Just some closing thoughts on these issues before we move on. For those uninterested, just ignore this post - my next post will introduce the new topic.
Virtue ethics, from the little understanding I have of it, seems to take the middle ground between Deontology and Consequentialism.
I've seen VE presented that way, but such a presentation misses the heart of VE. It's an entirely different approach to the problems of ethics - one that is incredibly unique and has had a very wide influence (especially in my field with the rise of virtue epistemology).
The ethical theories we've been looking at are both act-centred, meaning that they focus on what a right/wrong act is. VE is agent-centred, so it looks at what it means to be a good/virtuous person. Right acts, then, are just those acts that a virtuous person would do in that situation.
Plus it's just not compelling.
VE got absolutely hammered when it was first put on the table. It seemed like it was circular, impossible to implement, and foundationless (beyond the obvious lack of foundation that circularity implies). But as more philosophers thought about the issues, it really gained a great deal of credence as an approach to an ethical theory. I say approach here because (I think, at least) it was the approach, rather than the subsequent theories, that was the most compelling and influential aspect of VE. But ethicists have (for the most part) moved on to other, more compelling theories.

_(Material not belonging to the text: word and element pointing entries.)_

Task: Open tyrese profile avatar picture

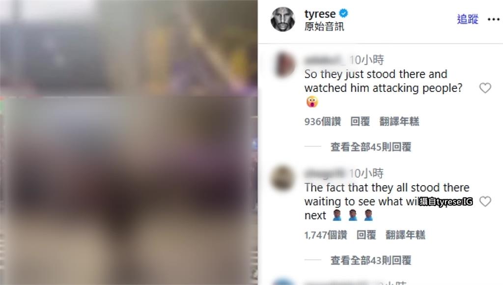Action: (282, 19)
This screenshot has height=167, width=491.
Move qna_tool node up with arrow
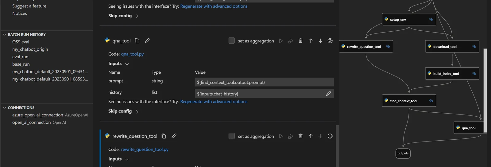coord(311,41)
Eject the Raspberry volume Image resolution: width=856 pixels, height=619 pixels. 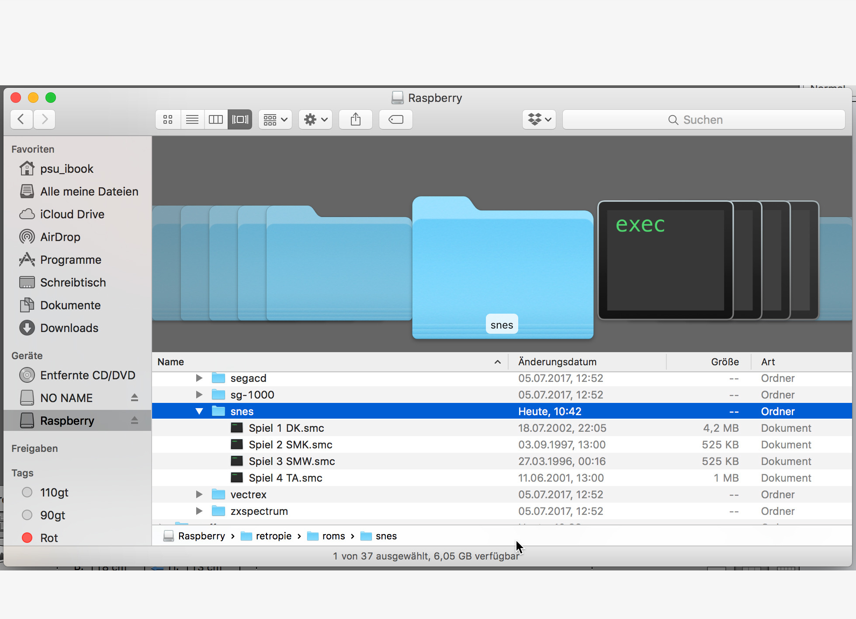pyautogui.click(x=135, y=420)
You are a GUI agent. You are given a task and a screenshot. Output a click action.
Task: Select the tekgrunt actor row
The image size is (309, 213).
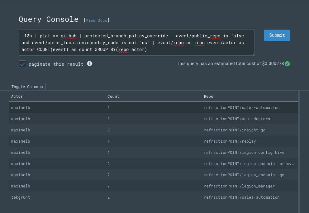click(x=21, y=197)
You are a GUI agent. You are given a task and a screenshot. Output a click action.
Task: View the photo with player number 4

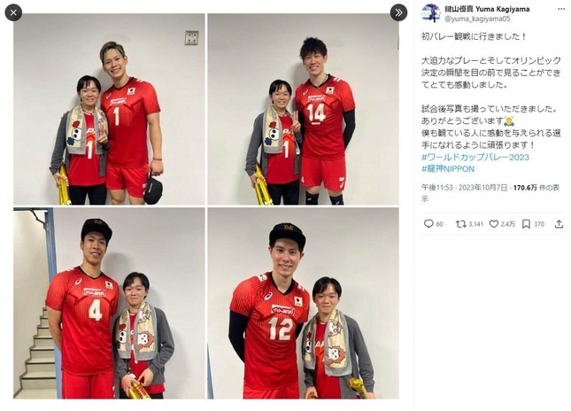pos(109,303)
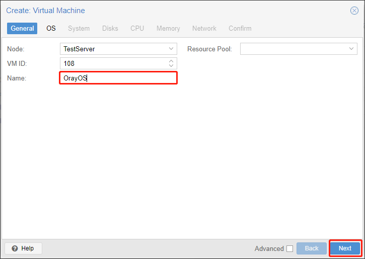Switch to the Network tab
The width and height of the screenshot is (365, 259).
pyautogui.click(x=204, y=28)
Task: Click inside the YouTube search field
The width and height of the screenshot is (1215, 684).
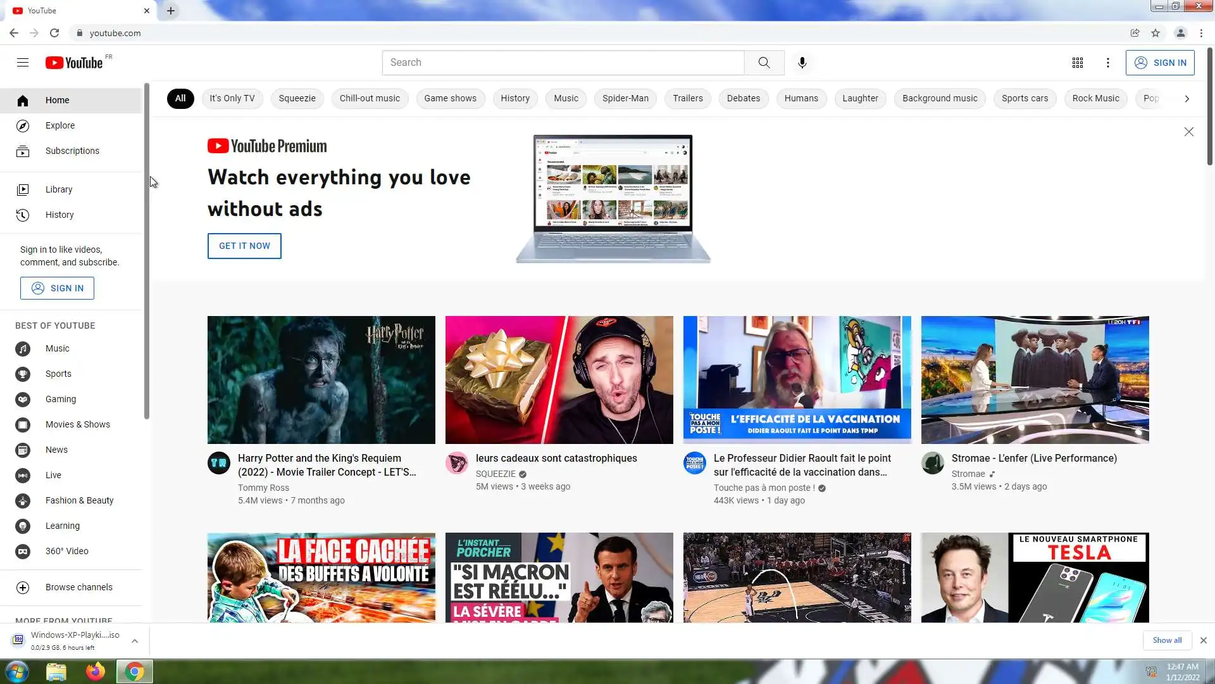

I will end with proposing that perhaps some sort of hybrid of the two would be in order?
On the face of it, that might seem perfectly reasonable. Rule consequentialism, for example, might be viewed as an attempt to do just that. But as I noted above, I don't like the thought of trying to find the middle ground between the two theories. Or, for that matter, to try to hybridise them.
The reason being - and this is important for understanding the issues we've been talking about - is that deontology and consequentialism are incompatible. We might be able to get some sort of hybrid if there was merely a difference in the value systems. But there's also a difference in how these values are realised - one that would make an attempt to form some sort of hybrid theory fail to even get off the ground.

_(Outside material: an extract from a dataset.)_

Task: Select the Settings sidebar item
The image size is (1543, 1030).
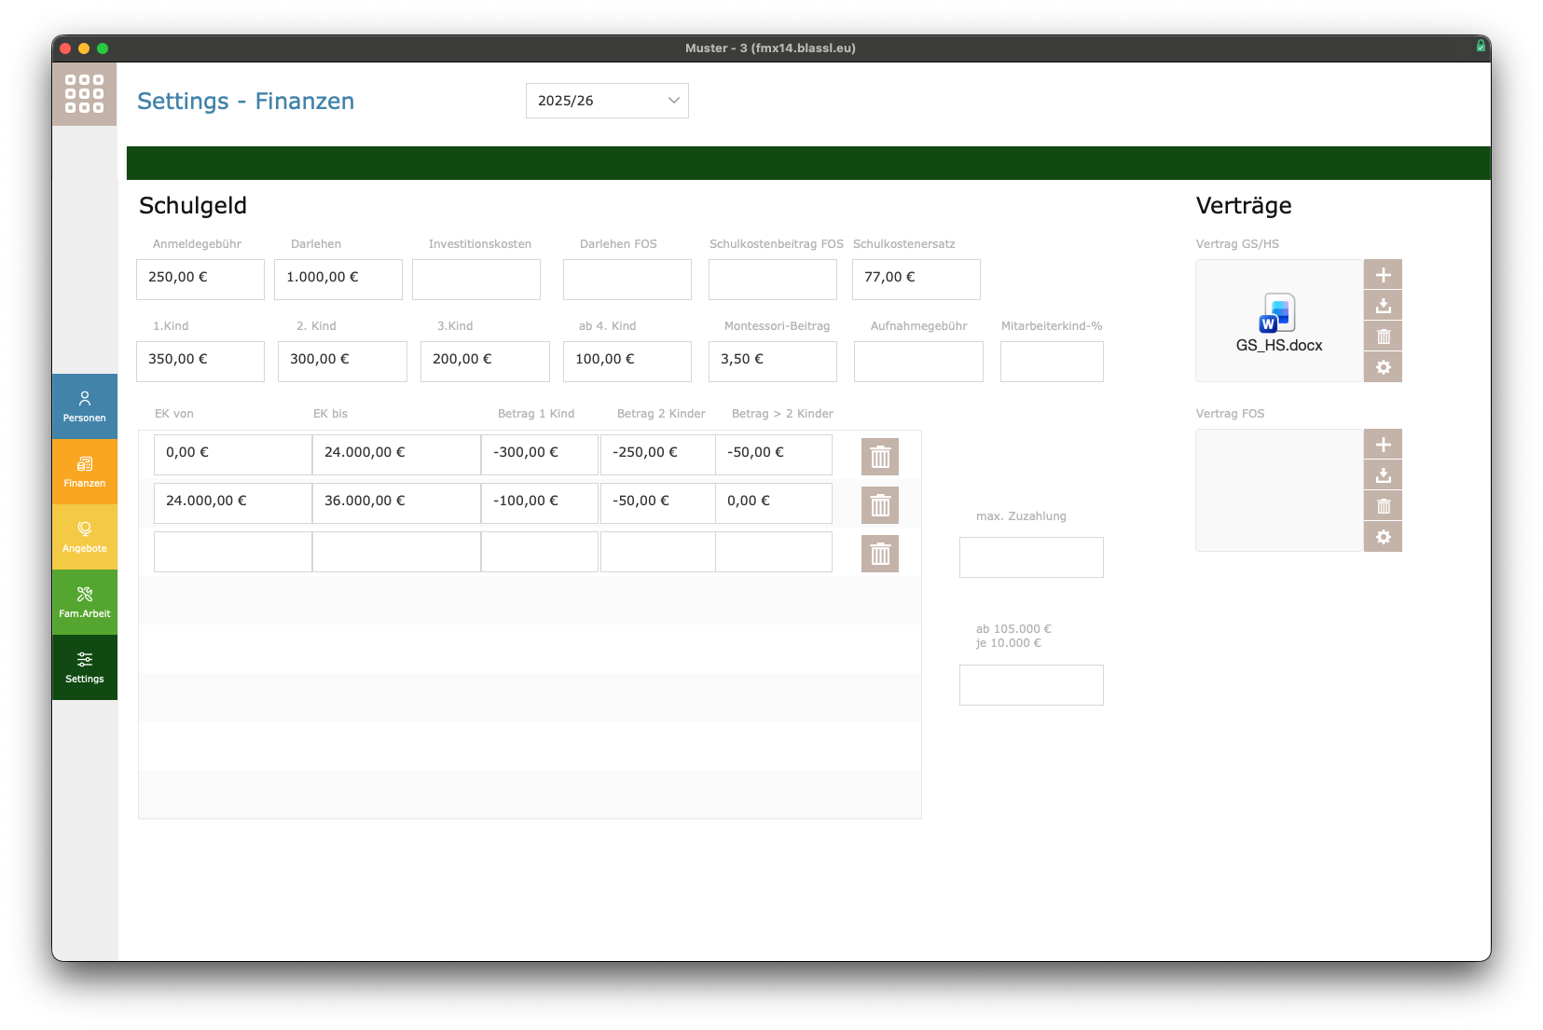Action: [85, 667]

Now, this might be too strong a claim here. But the key point is that such a hybrid system would be incompatible with one or the other (or both!) of the ethical theories we've been looking at.
The nice thing about VE is that is comes awfully close to getting at why we would want a hybrid theory. It seems like both the consequences and the motives behind the act are needed to properly assess the act. VE can get us there but without taking on the problems of both theories that an act-centred hybrid theory would have.
But I'll leave it at that and prepare the next topic. We already have a nice suggestion from Zahz, so we'll go with that!